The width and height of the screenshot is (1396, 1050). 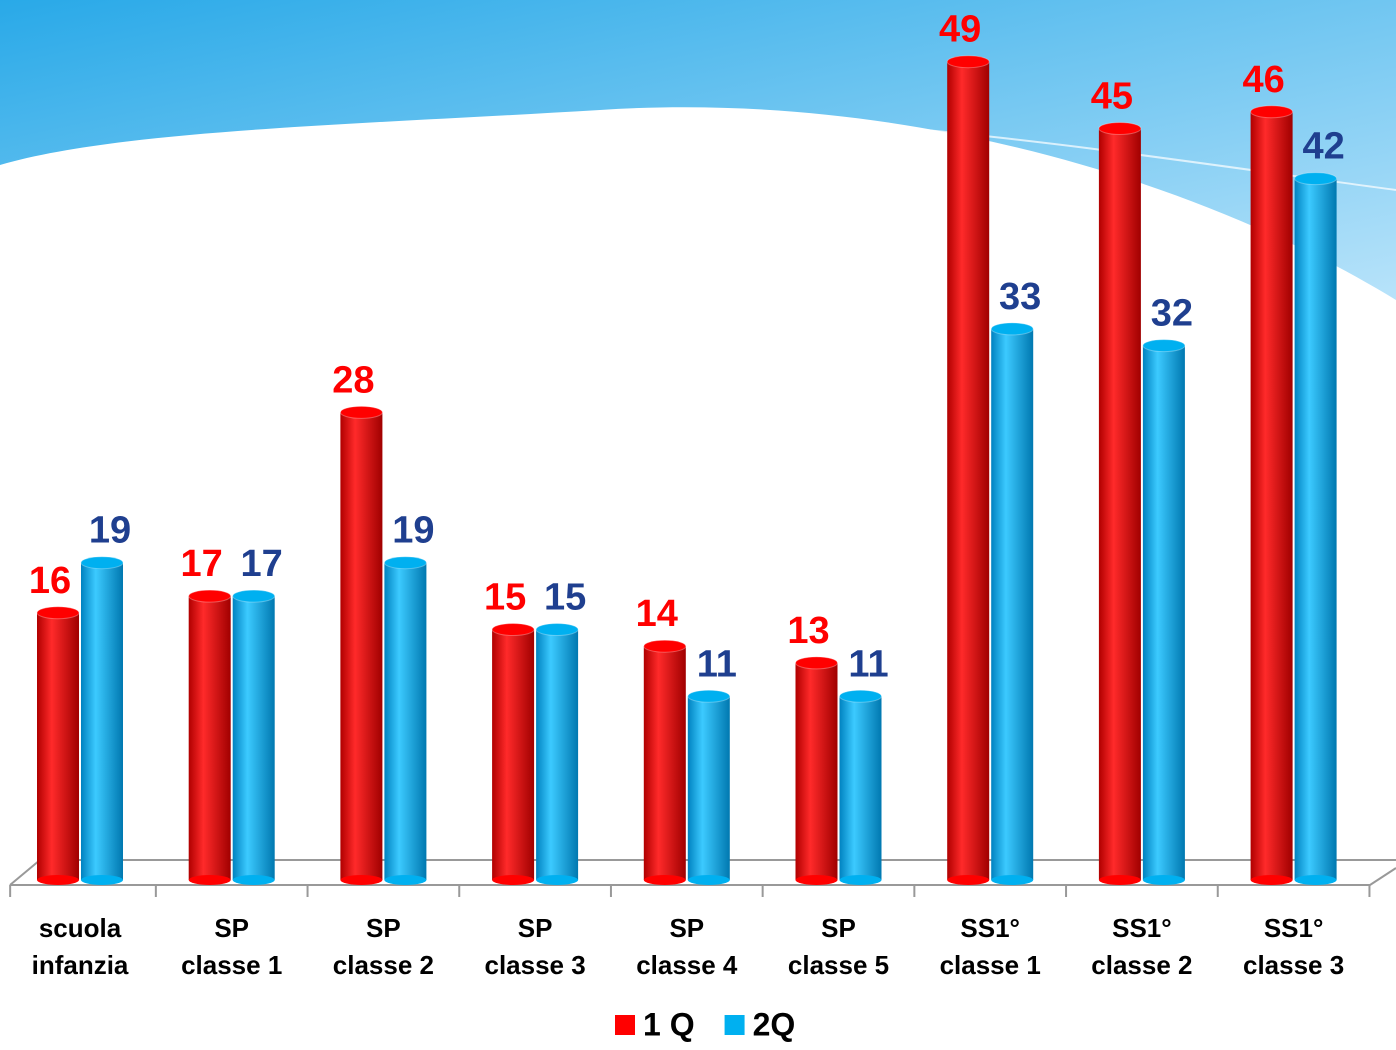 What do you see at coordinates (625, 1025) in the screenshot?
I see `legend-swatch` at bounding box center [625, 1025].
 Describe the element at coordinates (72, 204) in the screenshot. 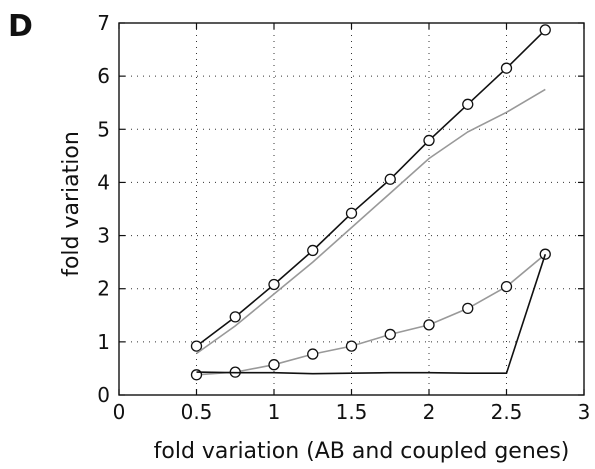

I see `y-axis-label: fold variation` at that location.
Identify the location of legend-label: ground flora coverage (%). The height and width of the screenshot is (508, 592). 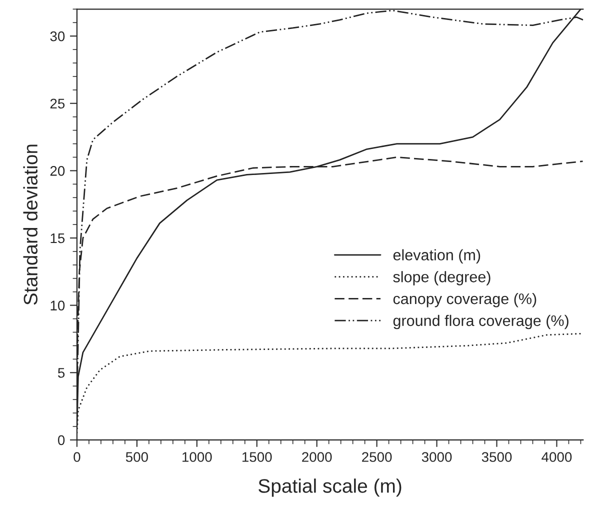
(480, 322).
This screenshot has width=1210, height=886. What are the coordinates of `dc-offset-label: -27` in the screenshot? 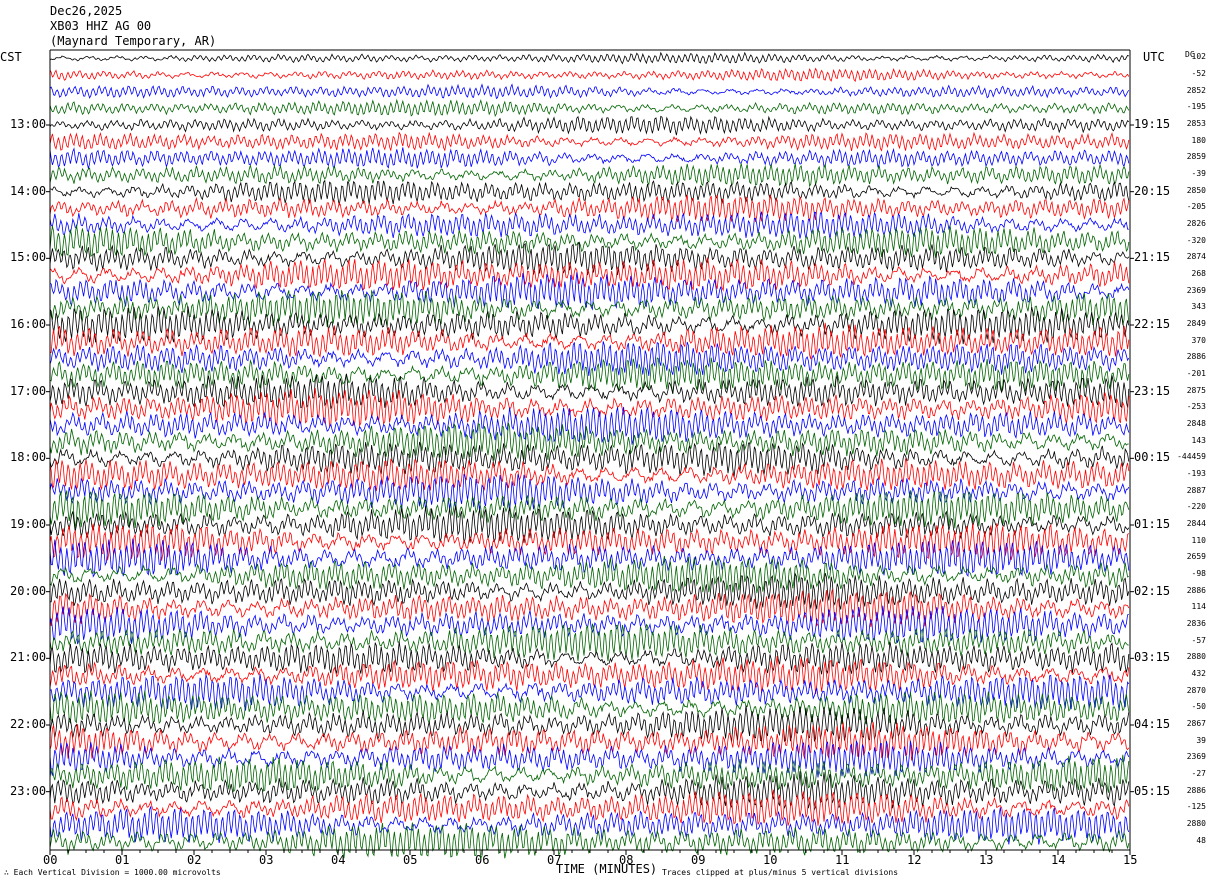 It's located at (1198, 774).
...
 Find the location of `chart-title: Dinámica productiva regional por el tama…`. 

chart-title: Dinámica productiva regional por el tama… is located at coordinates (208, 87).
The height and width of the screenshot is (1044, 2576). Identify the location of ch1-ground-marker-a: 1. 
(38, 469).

- _Try it_
Copy out verbatim the part of the records that opens with the line containing "Describe the element" and closes with the line containing "(480, 322).", both lines included, omitting the pictures.

- _Written answer_
 Describe the element at coordinates (72, 204) in the screenshot. 

I see `y-axis-label: fold variation` at that location.
Identify the location of legend-label: ground flora coverage (%). The height and width of the screenshot is (508, 592). 
(480, 322).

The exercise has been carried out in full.